- GOAL OF THE EXERCISE -
Between the line containing "This screenshot has height=720, width=1254." and the line containing "The image size is (1132, 637)." lies a run of lines; give that run again exactly, with both of those lines, and nothing else from the entries below.

- PROVIDED MATERIAL -
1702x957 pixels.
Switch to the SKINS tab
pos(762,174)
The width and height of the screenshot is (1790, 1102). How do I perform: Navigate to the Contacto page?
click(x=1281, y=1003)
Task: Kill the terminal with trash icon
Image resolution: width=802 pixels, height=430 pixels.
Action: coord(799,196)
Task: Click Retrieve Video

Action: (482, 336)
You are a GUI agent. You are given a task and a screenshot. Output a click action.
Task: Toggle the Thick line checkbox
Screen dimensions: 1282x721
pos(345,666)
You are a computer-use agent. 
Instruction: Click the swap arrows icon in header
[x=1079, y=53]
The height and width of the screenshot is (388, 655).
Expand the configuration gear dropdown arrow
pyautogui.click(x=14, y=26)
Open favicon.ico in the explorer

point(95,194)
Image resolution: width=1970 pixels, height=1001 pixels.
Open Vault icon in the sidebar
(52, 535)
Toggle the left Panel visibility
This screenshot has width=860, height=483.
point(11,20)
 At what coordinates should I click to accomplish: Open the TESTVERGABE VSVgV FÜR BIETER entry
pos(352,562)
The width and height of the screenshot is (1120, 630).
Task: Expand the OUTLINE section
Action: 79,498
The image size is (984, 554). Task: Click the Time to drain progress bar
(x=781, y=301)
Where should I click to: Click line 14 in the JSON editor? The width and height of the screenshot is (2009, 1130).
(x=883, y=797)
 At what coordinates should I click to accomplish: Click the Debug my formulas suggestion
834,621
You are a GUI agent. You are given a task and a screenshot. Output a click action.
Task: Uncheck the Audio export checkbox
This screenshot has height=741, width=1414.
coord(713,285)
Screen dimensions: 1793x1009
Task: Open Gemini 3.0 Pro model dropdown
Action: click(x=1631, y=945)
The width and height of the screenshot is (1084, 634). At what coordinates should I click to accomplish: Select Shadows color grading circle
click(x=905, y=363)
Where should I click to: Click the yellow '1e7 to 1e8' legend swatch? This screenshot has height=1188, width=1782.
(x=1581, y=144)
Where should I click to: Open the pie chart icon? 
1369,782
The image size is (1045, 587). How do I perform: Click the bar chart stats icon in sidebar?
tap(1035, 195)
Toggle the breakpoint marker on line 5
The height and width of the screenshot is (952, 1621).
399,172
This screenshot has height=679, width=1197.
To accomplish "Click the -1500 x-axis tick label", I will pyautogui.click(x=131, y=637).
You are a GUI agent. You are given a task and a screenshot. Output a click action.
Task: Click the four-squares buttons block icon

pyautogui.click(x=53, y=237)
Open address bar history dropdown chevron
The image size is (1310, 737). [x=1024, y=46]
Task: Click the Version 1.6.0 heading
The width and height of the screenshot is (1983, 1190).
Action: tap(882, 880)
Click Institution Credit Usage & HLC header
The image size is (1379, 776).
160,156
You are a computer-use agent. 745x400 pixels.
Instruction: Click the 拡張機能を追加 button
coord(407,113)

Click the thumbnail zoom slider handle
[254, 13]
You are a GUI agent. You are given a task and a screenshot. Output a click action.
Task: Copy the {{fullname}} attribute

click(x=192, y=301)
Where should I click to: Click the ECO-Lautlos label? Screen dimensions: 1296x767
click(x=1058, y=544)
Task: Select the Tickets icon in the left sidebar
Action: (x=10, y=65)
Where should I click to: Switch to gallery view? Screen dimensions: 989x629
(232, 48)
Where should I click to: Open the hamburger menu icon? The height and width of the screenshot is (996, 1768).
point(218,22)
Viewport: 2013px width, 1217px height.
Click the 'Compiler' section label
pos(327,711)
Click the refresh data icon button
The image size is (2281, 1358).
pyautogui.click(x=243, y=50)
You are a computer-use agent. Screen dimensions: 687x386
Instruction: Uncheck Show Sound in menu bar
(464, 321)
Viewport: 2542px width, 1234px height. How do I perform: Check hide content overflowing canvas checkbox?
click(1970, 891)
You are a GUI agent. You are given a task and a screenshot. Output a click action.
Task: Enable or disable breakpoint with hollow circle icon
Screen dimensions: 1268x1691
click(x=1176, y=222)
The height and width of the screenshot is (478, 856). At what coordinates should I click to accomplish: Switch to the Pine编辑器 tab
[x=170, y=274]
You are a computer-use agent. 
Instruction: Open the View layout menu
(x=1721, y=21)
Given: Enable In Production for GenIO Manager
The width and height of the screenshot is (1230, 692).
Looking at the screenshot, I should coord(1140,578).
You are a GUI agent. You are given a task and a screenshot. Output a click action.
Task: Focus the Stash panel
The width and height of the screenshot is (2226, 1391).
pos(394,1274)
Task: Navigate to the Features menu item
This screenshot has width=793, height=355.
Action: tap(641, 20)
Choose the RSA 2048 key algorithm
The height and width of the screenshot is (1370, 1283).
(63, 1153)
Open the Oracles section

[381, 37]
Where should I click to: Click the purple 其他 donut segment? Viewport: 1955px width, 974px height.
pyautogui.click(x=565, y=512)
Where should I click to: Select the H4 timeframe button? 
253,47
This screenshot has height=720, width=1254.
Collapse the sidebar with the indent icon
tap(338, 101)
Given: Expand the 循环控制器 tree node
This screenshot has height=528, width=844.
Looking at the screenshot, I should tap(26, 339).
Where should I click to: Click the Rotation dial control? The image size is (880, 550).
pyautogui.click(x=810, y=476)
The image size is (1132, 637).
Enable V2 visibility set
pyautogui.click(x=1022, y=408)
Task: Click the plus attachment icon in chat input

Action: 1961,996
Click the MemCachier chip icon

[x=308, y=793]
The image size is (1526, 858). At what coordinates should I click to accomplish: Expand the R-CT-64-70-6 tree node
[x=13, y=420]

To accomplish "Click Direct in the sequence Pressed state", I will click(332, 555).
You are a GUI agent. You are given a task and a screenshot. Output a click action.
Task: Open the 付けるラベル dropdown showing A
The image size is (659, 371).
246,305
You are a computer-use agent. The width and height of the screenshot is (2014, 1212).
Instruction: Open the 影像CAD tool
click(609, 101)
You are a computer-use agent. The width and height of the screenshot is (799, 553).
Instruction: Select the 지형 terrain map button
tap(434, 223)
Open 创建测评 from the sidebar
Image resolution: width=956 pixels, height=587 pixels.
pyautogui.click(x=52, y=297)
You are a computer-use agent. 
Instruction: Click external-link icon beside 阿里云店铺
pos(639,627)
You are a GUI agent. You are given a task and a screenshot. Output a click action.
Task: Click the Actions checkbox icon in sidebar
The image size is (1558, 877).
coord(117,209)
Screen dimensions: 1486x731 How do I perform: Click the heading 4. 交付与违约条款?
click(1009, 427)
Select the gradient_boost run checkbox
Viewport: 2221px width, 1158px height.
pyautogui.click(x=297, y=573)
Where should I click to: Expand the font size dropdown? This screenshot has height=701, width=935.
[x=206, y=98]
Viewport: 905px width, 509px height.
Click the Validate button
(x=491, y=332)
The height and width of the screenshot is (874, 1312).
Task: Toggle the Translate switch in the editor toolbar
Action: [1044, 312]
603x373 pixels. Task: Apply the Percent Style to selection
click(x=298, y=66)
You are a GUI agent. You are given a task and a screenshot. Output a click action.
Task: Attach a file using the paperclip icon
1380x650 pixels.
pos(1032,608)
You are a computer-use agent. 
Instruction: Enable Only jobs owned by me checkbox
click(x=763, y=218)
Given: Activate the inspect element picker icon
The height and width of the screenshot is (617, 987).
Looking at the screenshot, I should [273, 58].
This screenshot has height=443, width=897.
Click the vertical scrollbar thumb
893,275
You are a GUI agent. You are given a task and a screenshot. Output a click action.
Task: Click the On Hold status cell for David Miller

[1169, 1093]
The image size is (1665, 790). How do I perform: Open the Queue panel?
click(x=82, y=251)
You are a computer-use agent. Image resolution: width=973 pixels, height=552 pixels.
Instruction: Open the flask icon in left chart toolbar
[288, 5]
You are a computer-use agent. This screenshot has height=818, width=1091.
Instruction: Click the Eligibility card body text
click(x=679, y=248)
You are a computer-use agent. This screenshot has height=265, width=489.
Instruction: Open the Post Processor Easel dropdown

- TASK SOLUTION -
This screenshot has height=720, width=1254.
Collapse the sidebar with the indent icon
tap(338, 101)
Given: Expand the 循环控制器 tree node
This screenshot has height=528, width=844.
Looking at the screenshot, I should tap(26, 339).
Where should I click to: Click the Rotation dial control? The image size is (880, 550).
pyautogui.click(x=810, y=476)
The image size is (1132, 637).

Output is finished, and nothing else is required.